Last July, another young farmworker in Florida named Efraín López García died on the job, after working on farms for nearly a decade. His coworkers said they were never trained on how to spot heat illness or give first aid, the Miami Herald reported. To prevent tragic deaths like López García’s, it’s critical that a heat standard also includes mandatory training for workers to recognize the signs of heat stroke and exhaustion, first aid, and what their rights are — all provided in the language they speak.

Even if all criteria for a strong heat standard is met, then comes the issue of enforcement. A lot of workers in industries exposed to heat, like agriculture and construction, are undocumented. Retaliation for standing up for their basic rights and needs can be a real threat to their income and livelihood, and can discourage workers from enforcing standards. There needs to be some sort of combination of worker empowerment, whether through unions or worker collectives, and anti-retaliation measures to ensure that the heat standard is actually imposed.

How different these key demands from workers and advocates will be from the final ruling on a heat standard is still up in the air. Even in some of the best-case scenarios, obstacles to a strong, enforceable rule lie ahead.

What we know about OSHA’s proposed heat standard, and what stands in the way

While the details of OSHA’s proposed rule are not available to the public yet, we do have some idea as to what it might have included so far. According to recommendations from OSHA’s National Advisory Committee on Occupational Safety & Health work group, the proposed rule is aimed at both indoor and outdoor work, and it may include the following: a temperature trigger for when the standard would take effect, mandatory rest breaks, access to shade and water, heat illness prevention training, and an acclimatization period for workers to get used to the heat.

Are you a business owner with employees who work in the heat? Here’s how you can protect them.

It’s likely that we’re still years away from OSHA enforcing a standard to prevent heat illness and death, and until then, we’re bound to see more workers get injured or killed from extreme heat. If you’re an employer of workers exposed to heat, here are just a few key recommendations around heat safety in the meantime, according to NIOSH:

  • Rest breaks: Allow for workers to cool down by ensuring consistent breaks, and increase rest breaks as the weather gets hotter.
  • Hydrate: Provide enough potable water for all workers, and make sure it’s in easily accessible areas.

**GIVEN RECORDS:**
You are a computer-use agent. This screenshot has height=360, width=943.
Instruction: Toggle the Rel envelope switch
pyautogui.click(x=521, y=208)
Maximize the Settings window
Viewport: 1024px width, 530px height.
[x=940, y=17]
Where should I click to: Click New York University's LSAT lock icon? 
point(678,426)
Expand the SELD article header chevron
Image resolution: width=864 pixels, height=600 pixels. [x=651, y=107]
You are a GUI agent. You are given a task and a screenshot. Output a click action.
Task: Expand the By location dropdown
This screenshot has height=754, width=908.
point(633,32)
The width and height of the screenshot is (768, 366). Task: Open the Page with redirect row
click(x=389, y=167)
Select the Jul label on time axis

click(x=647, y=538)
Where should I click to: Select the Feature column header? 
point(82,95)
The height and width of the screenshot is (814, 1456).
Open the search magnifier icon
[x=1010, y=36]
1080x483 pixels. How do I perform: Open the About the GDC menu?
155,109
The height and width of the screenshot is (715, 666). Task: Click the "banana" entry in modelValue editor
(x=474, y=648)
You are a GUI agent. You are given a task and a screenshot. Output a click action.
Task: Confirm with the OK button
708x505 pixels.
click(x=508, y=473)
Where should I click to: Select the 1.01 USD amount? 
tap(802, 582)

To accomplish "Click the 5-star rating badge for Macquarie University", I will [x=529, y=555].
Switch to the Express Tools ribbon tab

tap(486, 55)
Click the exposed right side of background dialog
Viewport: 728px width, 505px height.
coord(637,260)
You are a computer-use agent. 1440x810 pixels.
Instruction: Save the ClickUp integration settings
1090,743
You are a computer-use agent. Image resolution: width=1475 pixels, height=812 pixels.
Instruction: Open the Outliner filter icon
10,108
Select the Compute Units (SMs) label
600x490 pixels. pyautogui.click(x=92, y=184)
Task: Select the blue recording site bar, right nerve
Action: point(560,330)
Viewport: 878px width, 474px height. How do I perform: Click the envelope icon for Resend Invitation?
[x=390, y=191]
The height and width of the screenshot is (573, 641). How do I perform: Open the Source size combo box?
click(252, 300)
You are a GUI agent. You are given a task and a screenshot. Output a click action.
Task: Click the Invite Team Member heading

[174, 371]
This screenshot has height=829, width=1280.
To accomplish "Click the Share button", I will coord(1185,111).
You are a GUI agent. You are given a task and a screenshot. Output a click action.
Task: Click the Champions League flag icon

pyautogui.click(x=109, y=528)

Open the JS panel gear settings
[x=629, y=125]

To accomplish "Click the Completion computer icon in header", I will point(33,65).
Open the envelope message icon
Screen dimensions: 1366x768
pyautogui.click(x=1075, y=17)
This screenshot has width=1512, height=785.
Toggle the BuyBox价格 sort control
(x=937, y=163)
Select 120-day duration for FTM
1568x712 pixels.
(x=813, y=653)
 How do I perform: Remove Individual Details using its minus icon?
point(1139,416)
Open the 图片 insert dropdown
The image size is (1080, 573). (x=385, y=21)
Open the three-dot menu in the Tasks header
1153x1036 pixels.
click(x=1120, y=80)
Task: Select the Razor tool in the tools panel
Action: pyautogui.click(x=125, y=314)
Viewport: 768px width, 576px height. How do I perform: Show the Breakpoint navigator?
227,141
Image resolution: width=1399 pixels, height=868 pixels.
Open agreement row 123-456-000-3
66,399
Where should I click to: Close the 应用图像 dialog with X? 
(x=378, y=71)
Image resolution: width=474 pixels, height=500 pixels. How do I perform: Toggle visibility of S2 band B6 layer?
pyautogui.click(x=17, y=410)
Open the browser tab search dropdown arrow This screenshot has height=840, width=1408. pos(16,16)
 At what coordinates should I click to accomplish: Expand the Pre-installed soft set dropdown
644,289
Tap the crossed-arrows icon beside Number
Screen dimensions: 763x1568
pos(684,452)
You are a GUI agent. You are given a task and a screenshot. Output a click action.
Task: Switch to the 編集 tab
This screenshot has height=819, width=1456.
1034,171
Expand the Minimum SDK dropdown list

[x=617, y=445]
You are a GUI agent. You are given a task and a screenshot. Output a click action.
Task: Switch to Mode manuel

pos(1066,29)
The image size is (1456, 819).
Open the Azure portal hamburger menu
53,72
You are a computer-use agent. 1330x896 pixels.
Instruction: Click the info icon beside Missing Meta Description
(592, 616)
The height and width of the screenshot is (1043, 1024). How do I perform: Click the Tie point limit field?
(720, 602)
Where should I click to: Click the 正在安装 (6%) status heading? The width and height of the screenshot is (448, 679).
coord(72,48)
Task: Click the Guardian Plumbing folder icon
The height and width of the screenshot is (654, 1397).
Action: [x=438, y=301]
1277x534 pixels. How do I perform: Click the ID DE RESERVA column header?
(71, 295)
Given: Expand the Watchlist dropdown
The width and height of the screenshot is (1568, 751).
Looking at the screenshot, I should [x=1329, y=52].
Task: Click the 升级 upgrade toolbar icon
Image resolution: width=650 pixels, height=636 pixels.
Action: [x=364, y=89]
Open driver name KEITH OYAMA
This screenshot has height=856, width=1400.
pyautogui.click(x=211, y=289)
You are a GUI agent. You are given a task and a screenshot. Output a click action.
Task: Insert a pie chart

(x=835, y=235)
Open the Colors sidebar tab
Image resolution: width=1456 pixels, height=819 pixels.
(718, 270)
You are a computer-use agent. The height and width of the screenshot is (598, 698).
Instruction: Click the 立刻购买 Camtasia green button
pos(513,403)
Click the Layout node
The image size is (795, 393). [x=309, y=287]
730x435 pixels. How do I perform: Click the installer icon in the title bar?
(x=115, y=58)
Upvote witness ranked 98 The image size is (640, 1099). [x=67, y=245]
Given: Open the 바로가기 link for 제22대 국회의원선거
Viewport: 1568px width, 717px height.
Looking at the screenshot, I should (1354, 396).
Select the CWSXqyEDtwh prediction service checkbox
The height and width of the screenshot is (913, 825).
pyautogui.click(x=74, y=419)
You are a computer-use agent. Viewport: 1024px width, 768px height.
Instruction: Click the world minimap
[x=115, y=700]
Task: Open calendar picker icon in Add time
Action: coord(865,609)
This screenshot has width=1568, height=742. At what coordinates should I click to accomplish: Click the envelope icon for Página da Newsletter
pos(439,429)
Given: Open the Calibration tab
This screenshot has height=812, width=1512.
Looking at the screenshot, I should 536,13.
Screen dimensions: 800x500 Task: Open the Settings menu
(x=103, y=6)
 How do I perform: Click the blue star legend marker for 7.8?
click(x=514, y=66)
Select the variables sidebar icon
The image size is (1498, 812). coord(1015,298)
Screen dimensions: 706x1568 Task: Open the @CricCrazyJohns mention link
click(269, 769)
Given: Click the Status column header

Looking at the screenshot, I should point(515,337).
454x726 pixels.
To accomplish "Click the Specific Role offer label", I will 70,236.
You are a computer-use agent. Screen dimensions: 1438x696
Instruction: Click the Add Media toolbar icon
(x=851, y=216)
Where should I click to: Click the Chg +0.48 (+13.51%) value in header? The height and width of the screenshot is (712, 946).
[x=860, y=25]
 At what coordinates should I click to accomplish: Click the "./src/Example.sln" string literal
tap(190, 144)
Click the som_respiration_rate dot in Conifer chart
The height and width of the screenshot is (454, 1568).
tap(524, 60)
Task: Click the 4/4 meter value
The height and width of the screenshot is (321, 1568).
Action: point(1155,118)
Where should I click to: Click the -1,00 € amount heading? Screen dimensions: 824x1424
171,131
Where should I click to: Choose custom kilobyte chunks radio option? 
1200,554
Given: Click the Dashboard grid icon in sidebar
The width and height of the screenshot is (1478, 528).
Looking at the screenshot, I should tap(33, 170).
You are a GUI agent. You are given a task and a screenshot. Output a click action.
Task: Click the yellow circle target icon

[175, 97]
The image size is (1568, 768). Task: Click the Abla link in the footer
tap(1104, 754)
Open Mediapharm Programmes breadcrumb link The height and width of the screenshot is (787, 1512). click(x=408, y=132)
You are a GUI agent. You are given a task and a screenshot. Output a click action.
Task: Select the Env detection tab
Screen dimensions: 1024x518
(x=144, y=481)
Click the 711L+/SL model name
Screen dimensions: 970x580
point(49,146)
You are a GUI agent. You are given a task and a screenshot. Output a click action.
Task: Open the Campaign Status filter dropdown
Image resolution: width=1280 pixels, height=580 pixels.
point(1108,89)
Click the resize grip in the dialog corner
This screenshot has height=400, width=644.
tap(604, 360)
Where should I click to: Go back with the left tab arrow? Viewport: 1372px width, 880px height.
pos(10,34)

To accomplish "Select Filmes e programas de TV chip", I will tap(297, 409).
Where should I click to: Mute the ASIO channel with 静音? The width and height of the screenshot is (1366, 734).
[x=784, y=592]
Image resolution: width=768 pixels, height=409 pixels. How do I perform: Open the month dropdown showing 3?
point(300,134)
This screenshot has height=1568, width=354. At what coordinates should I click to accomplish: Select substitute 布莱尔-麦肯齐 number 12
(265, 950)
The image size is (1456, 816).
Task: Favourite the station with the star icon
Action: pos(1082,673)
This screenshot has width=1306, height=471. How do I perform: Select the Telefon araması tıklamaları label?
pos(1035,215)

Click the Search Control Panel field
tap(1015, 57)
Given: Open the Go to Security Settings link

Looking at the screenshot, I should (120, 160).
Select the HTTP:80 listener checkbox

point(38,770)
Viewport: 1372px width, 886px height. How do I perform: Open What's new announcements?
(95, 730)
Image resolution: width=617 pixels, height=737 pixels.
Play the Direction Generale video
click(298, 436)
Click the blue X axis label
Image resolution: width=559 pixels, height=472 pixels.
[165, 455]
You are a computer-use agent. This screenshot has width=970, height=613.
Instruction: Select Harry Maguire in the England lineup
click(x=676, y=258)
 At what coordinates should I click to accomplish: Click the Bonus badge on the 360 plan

**COMPLETE THE FOLLOWING:**
a) Answer these from the heat-safety article:
(i) What did Efraín López García's coworkers say they were never trained on?
(ii) Which two industries does the article name as exposed to heat?
(iii) According to NIOSH, what should employers do with rest breaks as the weather gets hotter?
b) Does each statement agree with the heat-safety article? Give yes or no and quote the words that decide it.
(i) The details of OSHA's proposed rule have already been made public.
(ii) The proposed rule is aimed at both indoor and outdoor work.
(iii) López García had worked on farms for about five years.
c) Carry the heat-safety article on from its last line.

**RESPONSE LIST:**
a)
(i) How to spot heat illness or give first aid.
(ii) Agriculture and construction.
(iii) Increase them.

b)
(i) No: "While the details of OSHA’s proposed rule are not available to the public yet"
(ii) Yes: "the proposed rule is aimed at both indoor and outdoor work"
(iii) No: "after working on farms for nearly a decade"

c)
  • Acclimatize: Gradually expose new workers to the heat for at least two weeks before they complete a full day’s worth of work in the heat.

Also, talk to your employees. Workers on the ground will have crucial knowledge about what’s necessary to protect themselves from extreme heat, so their input and participation in creating a standard will be key to ensuring that it actually works.

A lot of this aligns with what workers and advocates are calling for. But we’re likely still months from a published proposed rule and years away from a final ruling, says Jordan Barab, former deputy assistant secretary of labor at OSHA and writer of the newsletter Confined Space. A lot could happen in the meantime, and it also provides ample room for threats to the rule — one major one being if Trump wins the presidency this fall. Trump would likely kill the OSHA’s initiative to develop protections against heat entirely, Barab told me.

But if Biden can hold onto the White House, there’s a much better chance at seeing the rule come to life — though it will still be met with opposition. Some businesses and employers aren’t excited about the prospect of being required to protect workers from heat, and have actively lobbied against it at the federal and state level. They have said that such a standard would be too much of a burden for employers, and that they’re already doing what would be mandated (which, if that’s the case, then why worry about a standard being written down?). “We can certainly expect this one to be challenged in court,” Barab said about the heat standard.

While OSHA generally wins these legal battles, it’s still another obstacle that can cause delays. But in the meantime, some workers are taking matters into their own hands by writing heat provisions into their union contracts. At the end of the day, a federal ruling on a workplace heat standard would take some of the current pressure off workers to be solely responsible for their health on the job and move a large part of that responsibility onto employers. And with each summer we wait, more and more workers’ lives are at risk.

“The clock is ticking,” said De Loera-Brust. “It’s already been over 100 degrees in much of the country this year. No one wants to be the last farmworker to die of heat. ”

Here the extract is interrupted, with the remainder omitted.